Quando os primeiros casos do 2019 n-CoV começaram a aparecer em dezembro de 2019 na região de Wuhan, na China, os médicos suspeitaram imediatamente que a doença tinha se espalhado por meio de animais. Muitas das primeiras vítimas tinham visitado um mercado de alimentos local – que foi fechado – que tinha todo o tipo de animais vivos.

Desde então, o número de novas vítimas documentadas explodiu, com mais de 400 casos no total relatados até 21 de janeiro, segundo o governo chinês, além de pelo menos 17 pessoas mortas.
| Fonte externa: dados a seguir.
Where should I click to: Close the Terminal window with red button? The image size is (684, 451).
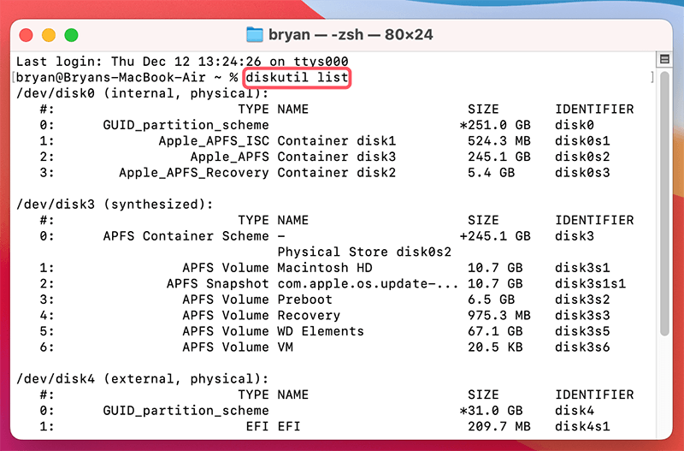[27, 35]
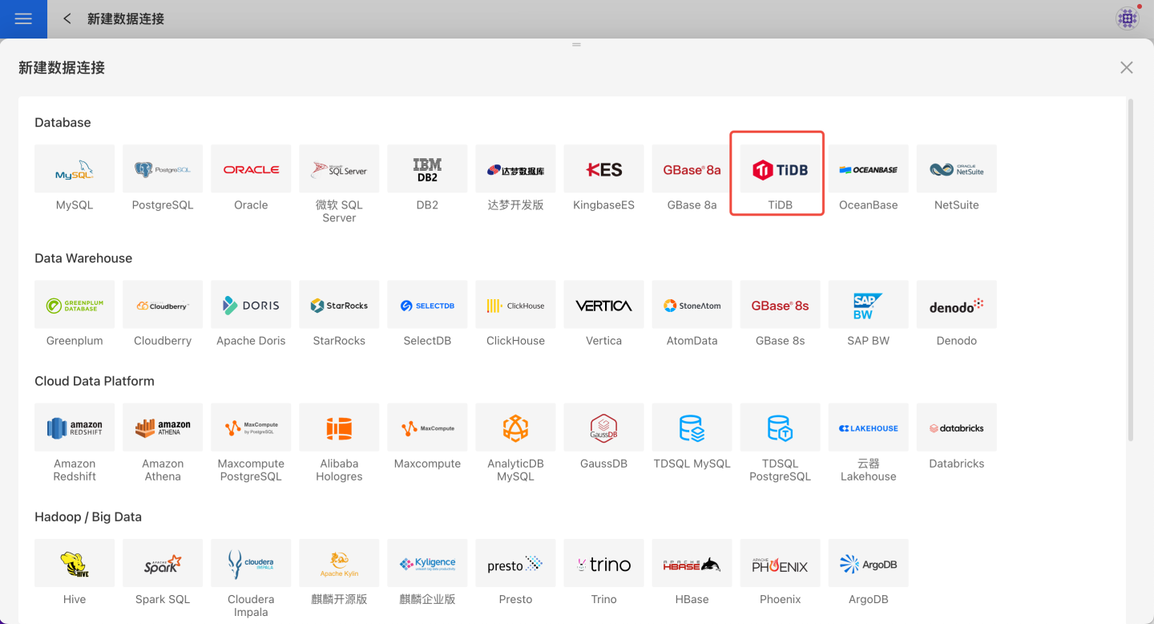Click the connector list vertical scrollbar
The height and width of the screenshot is (624, 1154).
[x=1131, y=269]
O que tem sido preocupante é que 2019-nCoV está infectando pessoas que nunca haviam visitado o mercado, confirmando que ele tem capacidade de ser transmitido diretamente entre os humanos, como uma gripe comum.
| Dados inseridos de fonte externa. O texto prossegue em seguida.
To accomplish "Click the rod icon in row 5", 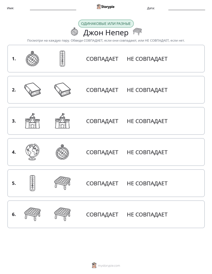I will coord(32,183).
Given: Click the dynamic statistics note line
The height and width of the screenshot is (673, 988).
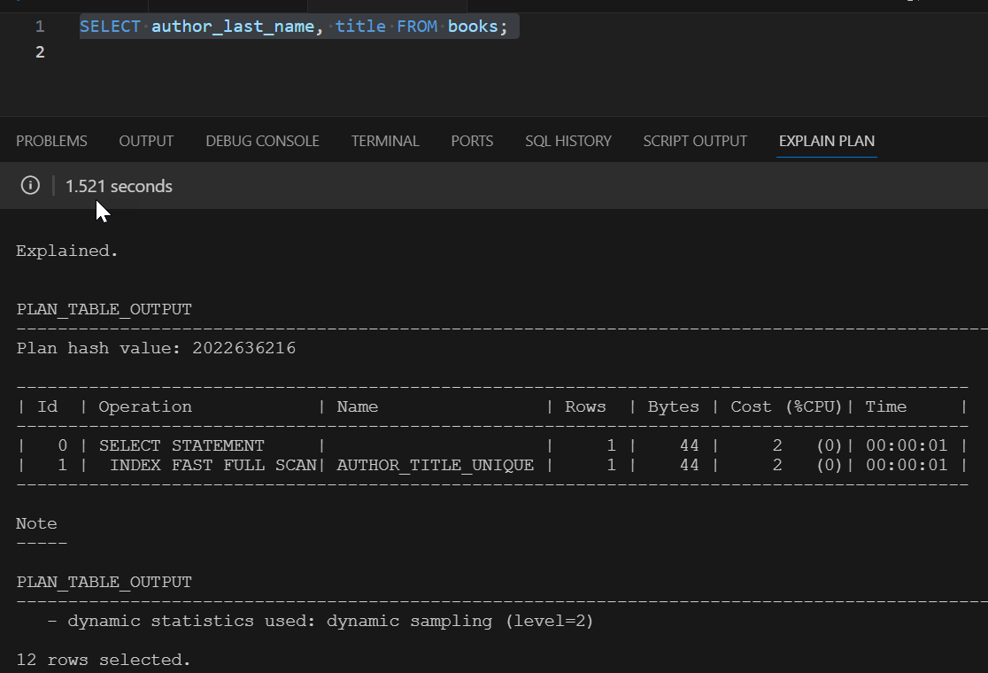Looking at the screenshot, I should 320,621.
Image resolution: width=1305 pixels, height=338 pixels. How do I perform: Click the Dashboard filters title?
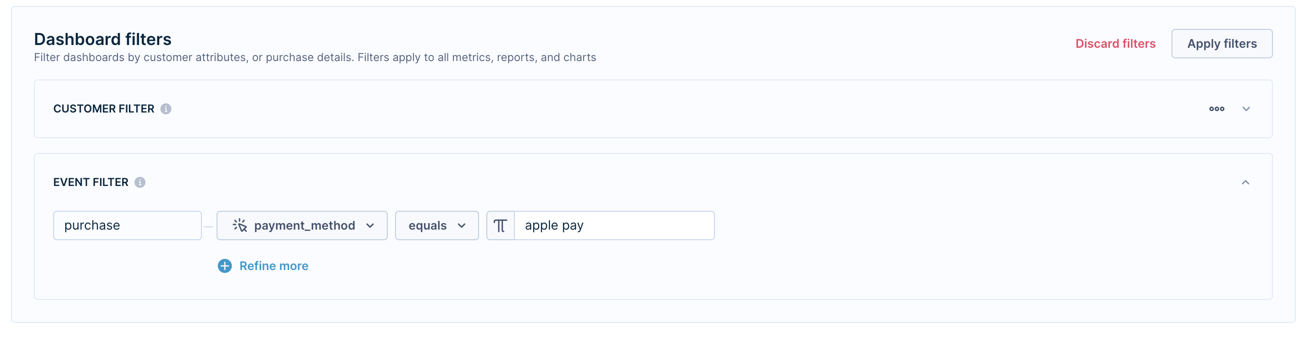[102, 39]
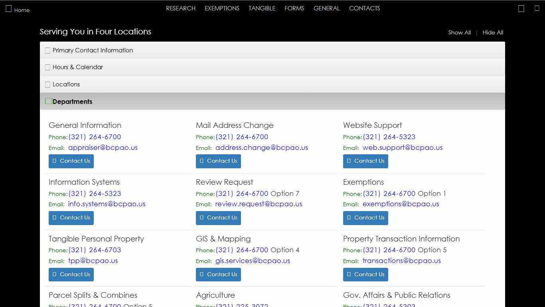Screen dimensions: 545x307
Task: Open the RESEARCH menu
Action: click(x=181, y=8)
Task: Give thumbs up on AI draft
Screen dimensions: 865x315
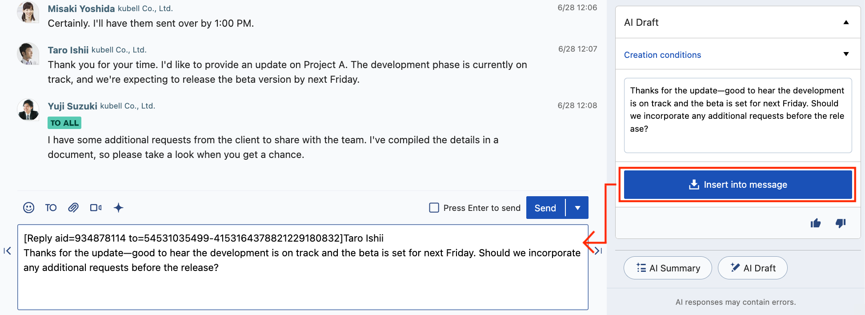Action: [x=816, y=223]
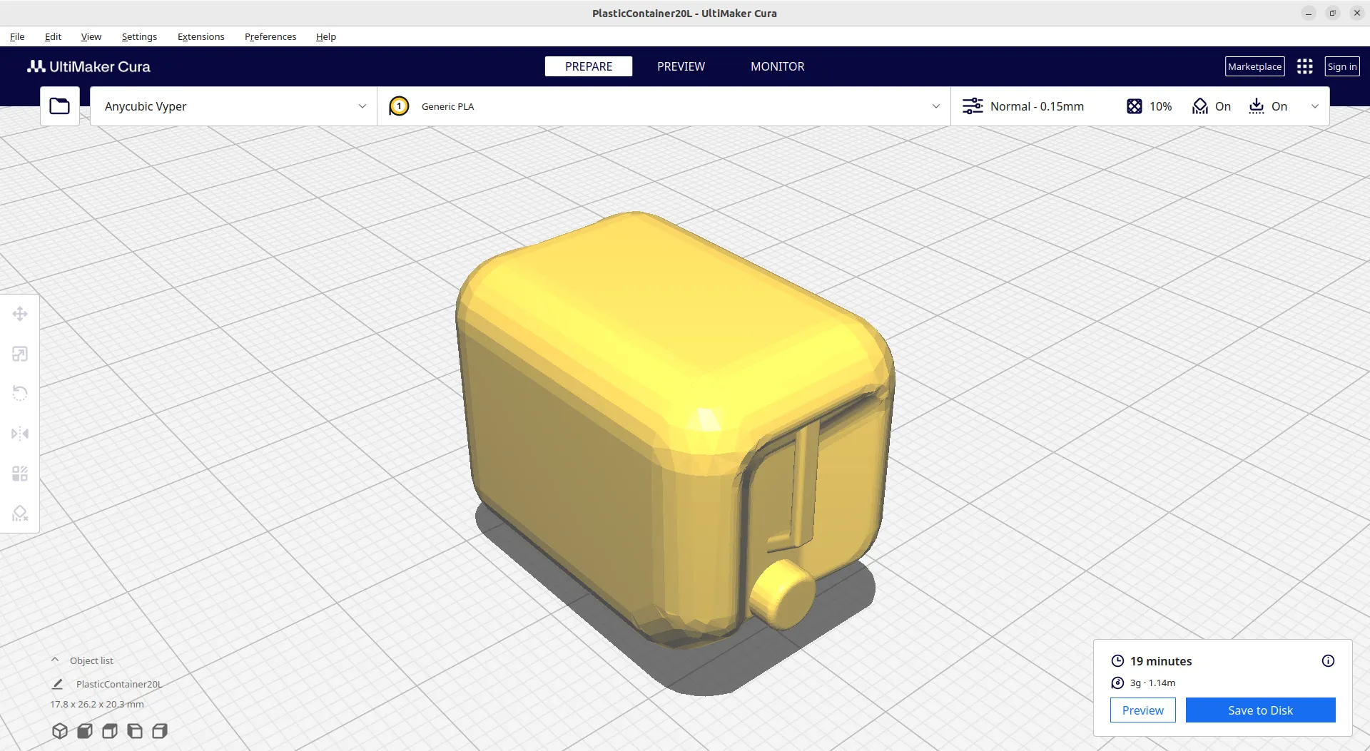Switch to the PREVIEW stage tab
The image size is (1370, 751).
[681, 66]
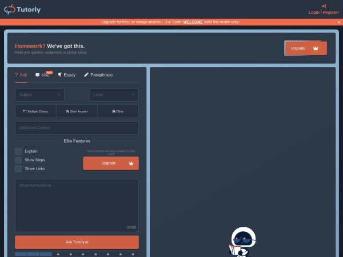Screen dimensions: 343x257
Task: Expand the Level dropdown
Action: click(x=114, y=95)
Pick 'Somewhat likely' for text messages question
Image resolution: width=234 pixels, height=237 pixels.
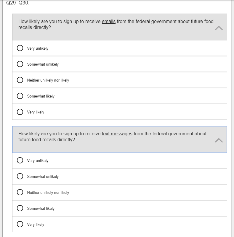[x=20, y=208]
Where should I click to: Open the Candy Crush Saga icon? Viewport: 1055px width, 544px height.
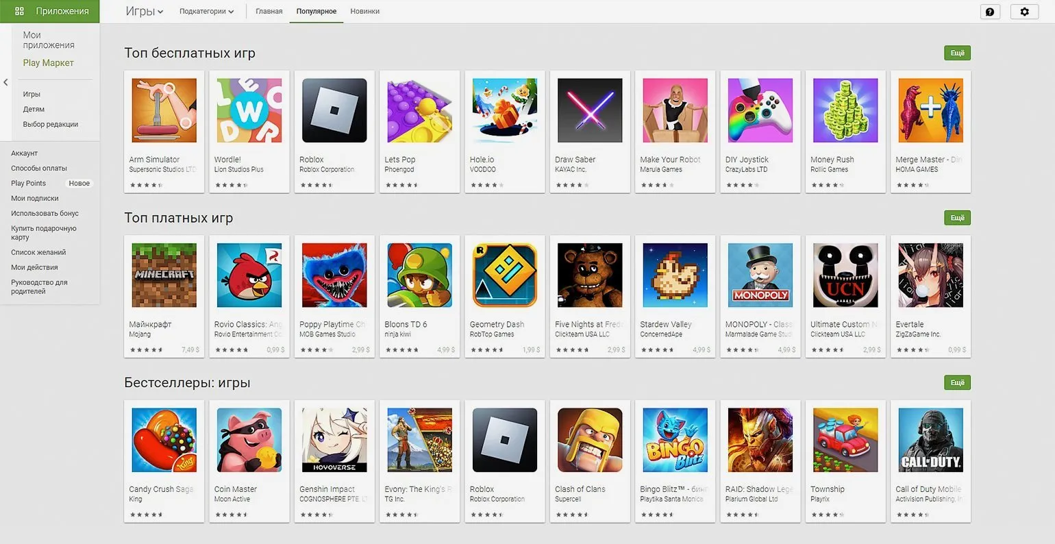pos(164,440)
De acordo com Brandon Brown, pesquisador de saúde pública e epidemiologista da Universidade da Califórnia Riverside, ainda há muitas questões não resolvidas sobre 2019-nCoV e seu potencial para desastres.

Tanto o SARS quanto o MERS, por exemplo, causaram muitos estragos quando surgiram, mas nenhum deles se transformou numa estirpe virulenta e incrivelmente contagiosa – um cenário que poderia muito bem ter-se transformado numa pandemia global.

Inicialmente, o 2019-nCoV parecia ser muito mais suave do que o SARS ou o MERS, mas o número de mortes relatadas aumentou rapidamente nos últimos dias. E embora saibamos que p 2019-nCoV pode espalhar-se entre as pessoas, não sabemos o quão contagioso é, nem o seu potencial de mutação maior.

Apesar disso, Brown disse ao Gizmodo via e-mail que não vê razão para que deixemos os cuidados com o 2019-nCoV para depois.

“A alternativa é lidar com uma potencial epidemia global, que pode ser evitada ao declarar emergência de saúde pública e se preparar com financiamento e atenção extra”, disse ele. “É hora de trabalharmos mais e nos esforçarmos com a prevenção, em vez de responder a uma crise após a sua ocorrência”.

Casos do 2019-nCoV já chegaram aos EUA e a outros países, embora todos pareçam ter tido origem em viagens para a região de Wuhan, na China. No Brasil, a Secretaria de Estado de Saúde de Minas Gerais divulgou ontem que uma paciente tinha suspeita de ter contraído o coronavírus, mas o Ministério da Saúde negou a possibilidade, já que a paciente esteve em Xangai e não em Wuhan.

O rápido desenvolvimento do surto chegou a um ponto de crise na China. Nesta quarta-feira, o governo chinês ordenou o encerramento total dos transportes públicos em Wuhan, bem como o cancelamento dos voos e comboios que partem da cidade de 11 milhões de pessoas.

Também na quarta-feira, a Organização Mundial da Saúde convocou uma reunião de emergência em Genebra, na Suíça, e deliberou sobre se o surto deveria ser declarado uma emergência de saúde pública internacional. Em entrevista coletiva, o diretor-geral da OMS, Tedros Adhanom Ghebreyesus, disse que a organização não tomou uma decisão final sobre a declaração e voltará a se reunir nesta quinta-feira.